Kurban Bayramı için gerekli tedbirler alındı
Tunç, Kurban Bayramı için üreticilerin gerekli tedbirleri aldığını belirterek, “Üreticiler Kurban Bayramı için hayvanlarını her yıl özel olarak hazırlar. Hiç kimseyi biz o konuda mağdur etmek istemeyiz. Büyükbaştan çok küçükbaş hayvan kesilmesini öneriyoruz. Küçükbaş üretimimiz fazlasıyla var” diye konuştu.
“Besi danası ithalatı devam etmeli”
Ulusal Kırmızı Et Konseyi Başkanı Mustafa Bılıkçı da besi işletmelerinin üretim maliyetleri göz önüne alındığında sürdürülebilir üretim için hammaddelerin girdi fiyatlarının daha fazla desteklenerek üreticinin üzerindeki maliyet yükünün azaltılması gerektiğine dikkati çekti.

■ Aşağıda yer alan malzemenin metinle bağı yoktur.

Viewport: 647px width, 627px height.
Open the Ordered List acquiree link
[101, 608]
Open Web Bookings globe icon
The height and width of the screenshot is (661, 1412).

Kırmızı et üreten sanayicilerin yeterli hammaddeye ulaşmakta sıkıntı çekmelerinin büyük sorun oluşturduğunu anlatan Bılıkçı, şöyle devam etti:
“Bu kapsamda sanayici üretici işbirliği içerisinde üreticinin kaliteli, yüksek verimli dünya standartlarına uygun et üretimi ile et tedariki sağlanmalıdır. Kısa vadeli ve günlük düzenlemelerden ziyade uzun dönemli, kırmızı et ve süt sektörünün tamamının ortak çıkarlarını koruyan, üreticinin sürdürülebilir üretim yapmasını, sanayicinin yatırımlarını büyütebileceği, istihdam sağlayacağı, tüketicinin sağlıklı, güvenli ve ucuz eti tüketebileceği şekilde orta ve uzun vadeli tedbirler alınması gerekmektedir.
Bakanlık, fiyat istikrarının sağlanması için sözleşmeli besicilik kapsamında şimdiye kadar 200 bin adet besi danasının ithaline müsaade etmiştir. Ağustos ayından itibaren ithal edilen besilik hayvanların kesimine müteakip fiyat istikrarı sağlanacağını düşünüyoruz. Karkas fiyatlarının sürdürülebilir olması amacıyla rakamın artırılması için Bakanlıkça, besi danası ithalatı çalışmaları devam ettirilmesi görüşündeyiz.”